NAIROBI, Kenya, Nov 2 – Standard Chartered Bank recorded a Sh5.2 billion pre-tax profit in its third quarter marking a 41 percent increase in profitability compared to Sh3.7 billion in the corresponding period in 2008.
During the period under review, income rose 23 percent to Sh9.2 billion, compared Sh7.5 billion last year.
Commenting on the results, Stanchart Chief Executive Richard Etemesi said the bank continued to make good progress during the third quarter of 2009, building on the record income and profits posted in the first half of the year.
“We continue to benefit from the growth opportunities across our target market segments and our continued deliberate focus on capital and liquidity strength remains a source of competitive advantage,” he said.
The bank attributes its continued good performance to its strategy of building a long-term, sustainable business.
“We have a very clear strategy that is working well and has huge potential. In addition, we continue to focus relentlessly on the basics of banking, liquidity and capital management, credit risk management, cost control, efficiency and customer service. Finally, our investment in new technology has enabled us to manage our costs, improve efficiency, serve new customer segments and widen our customer reach,” Mr Etemesi said.
Total operating costs during the period went up five percent to Sh3.7 billion from Sh.3.5 billion, while net bad debt charge was up three percent from Sh291 million to Sh299 million.

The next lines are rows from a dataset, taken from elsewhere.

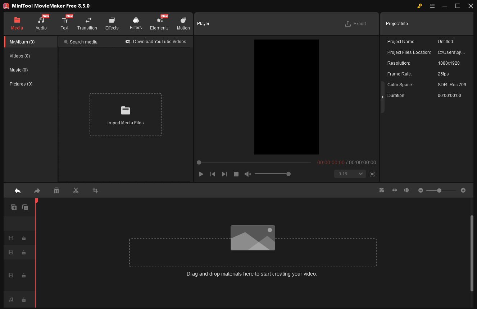This screenshot has height=309, width=477.
Task: Click the Undo arrow above the timeline
Action: point(18,190)
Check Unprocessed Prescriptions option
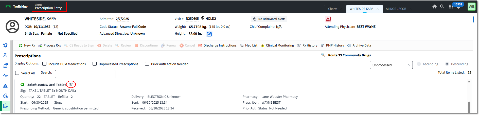479x115 pixels. [x=95, y=64]
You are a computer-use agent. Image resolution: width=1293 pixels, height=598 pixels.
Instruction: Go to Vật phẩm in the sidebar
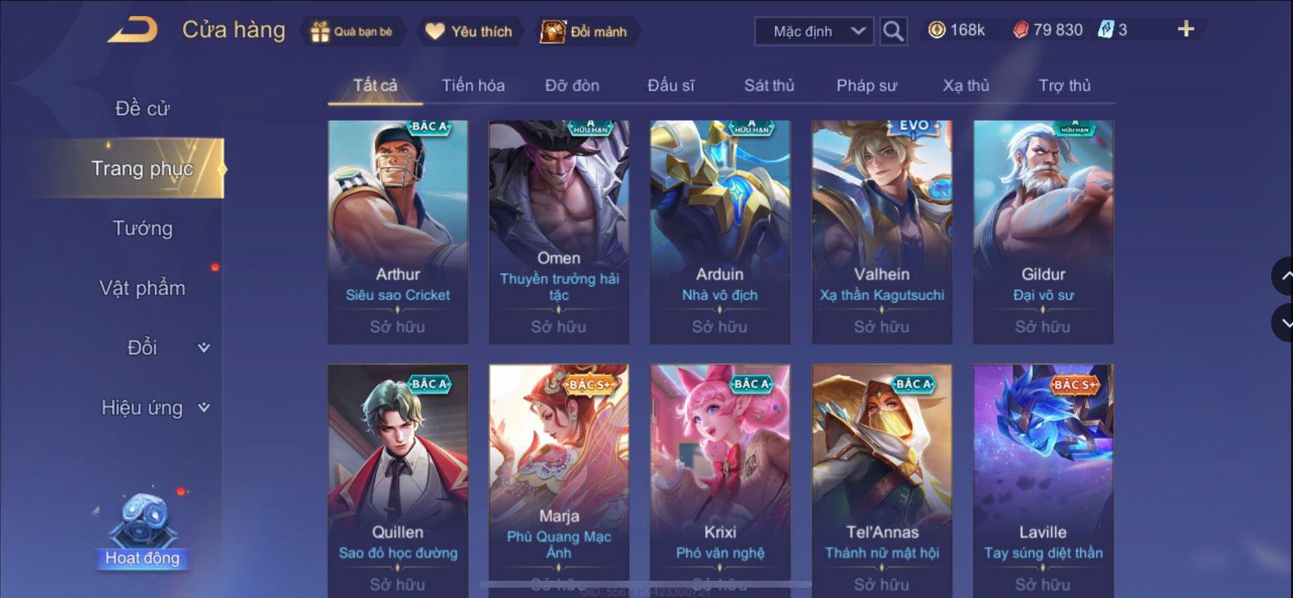pyautogui.click(x=142, y=288)
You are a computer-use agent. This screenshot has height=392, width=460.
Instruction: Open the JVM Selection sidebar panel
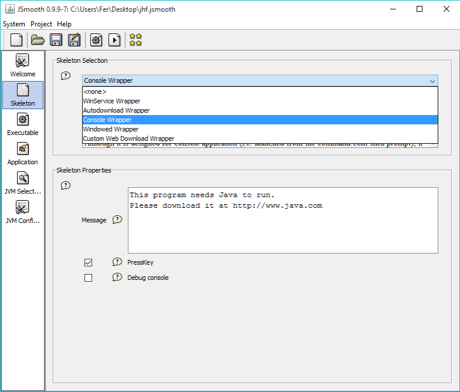tap(23, 183)
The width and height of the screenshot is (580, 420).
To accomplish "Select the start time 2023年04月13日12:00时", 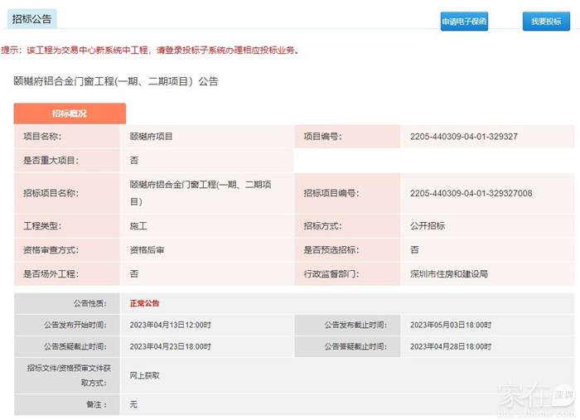I will 170,325.
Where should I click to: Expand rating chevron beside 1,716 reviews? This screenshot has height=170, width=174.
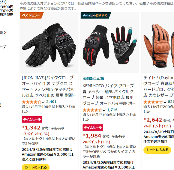point(104,110)
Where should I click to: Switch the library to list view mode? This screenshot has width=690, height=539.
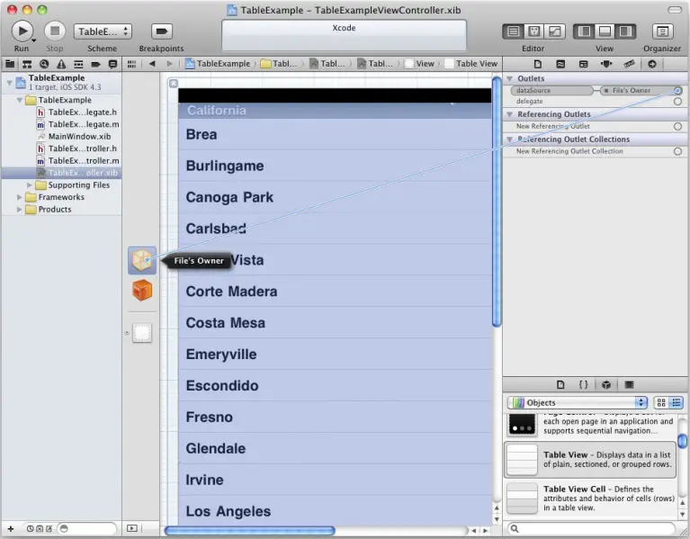(x=677, y=402)
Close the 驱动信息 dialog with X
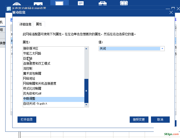The image size is (180, 138). pyautogui.click(x=171, y=12)
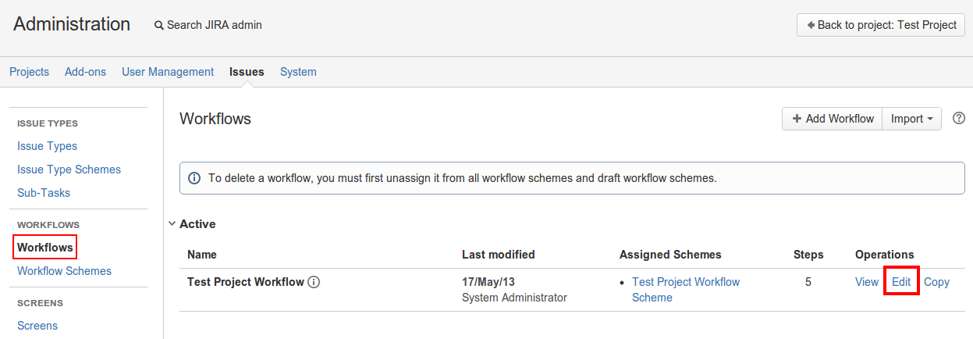This screenshot has width=973, height=339.
Task: Collapse the Active workflows section
Action: [172, 224]
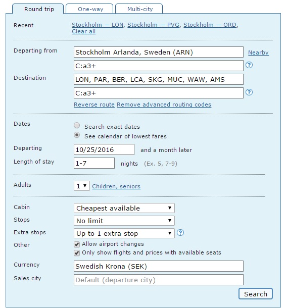287x308 pixels.
Task: Select recent search Stockholm — PVG
Action: point(153,25)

Total non-performing loans, as a proportion of total loans, stood at 3.5 percent compared to 4.4 percent in 2008.
According to Mr Etemesi this remains one of the lowest in the banking sector in Kenya.
Loans and advances grew by 18 percent to Sh48.4 billion from Sh41.1 billion as customer deposits grew by 18 per cent to Sh89.4 billion.

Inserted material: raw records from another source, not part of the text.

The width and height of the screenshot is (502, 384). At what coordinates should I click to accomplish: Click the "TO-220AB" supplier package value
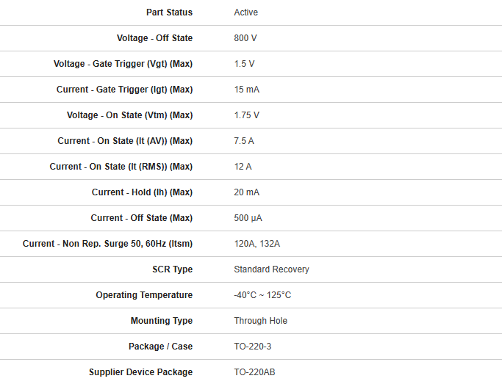pos(254,372)
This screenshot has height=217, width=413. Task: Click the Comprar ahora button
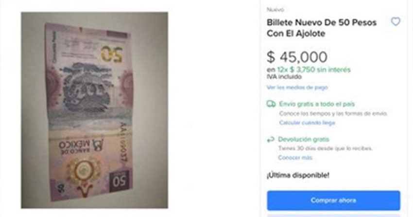(333, 200)
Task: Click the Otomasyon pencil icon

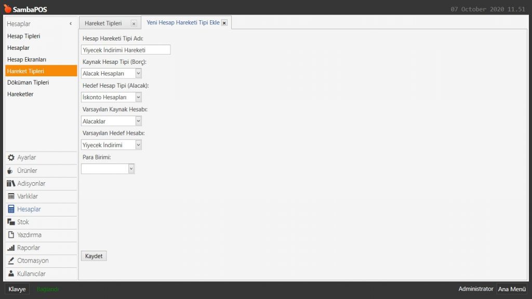Action: [x=11, y=261]
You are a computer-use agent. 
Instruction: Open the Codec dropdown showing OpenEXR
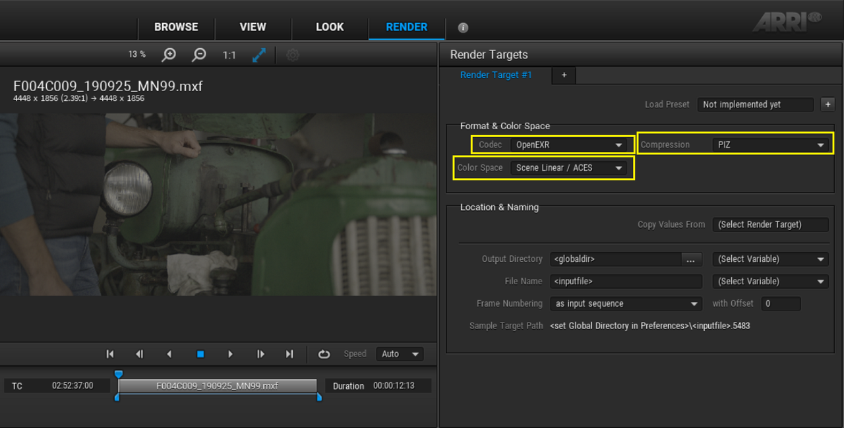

The improved performance comes with good news for shareholders with the bank recommending a second interim dividend of Sh2.50 per share.
This is after earnings per share increased by 46 percent from Sh9.03 per ordinary share to Sh13.21.
The bank anticipates continued stress and volatility in the economy due to the current drought, high food prices and high costs of fuel and other inputs that will continue to put the economy under enormous strain and slow down recovery.
Mr Etemesi however believes the bank is well positioned to weather the economic uncertainties as it continues to deliver strong and consistent financial performance in 2009.
“We also plan to continue on our journey to building a long-term sustainable business in Kenya,” he said.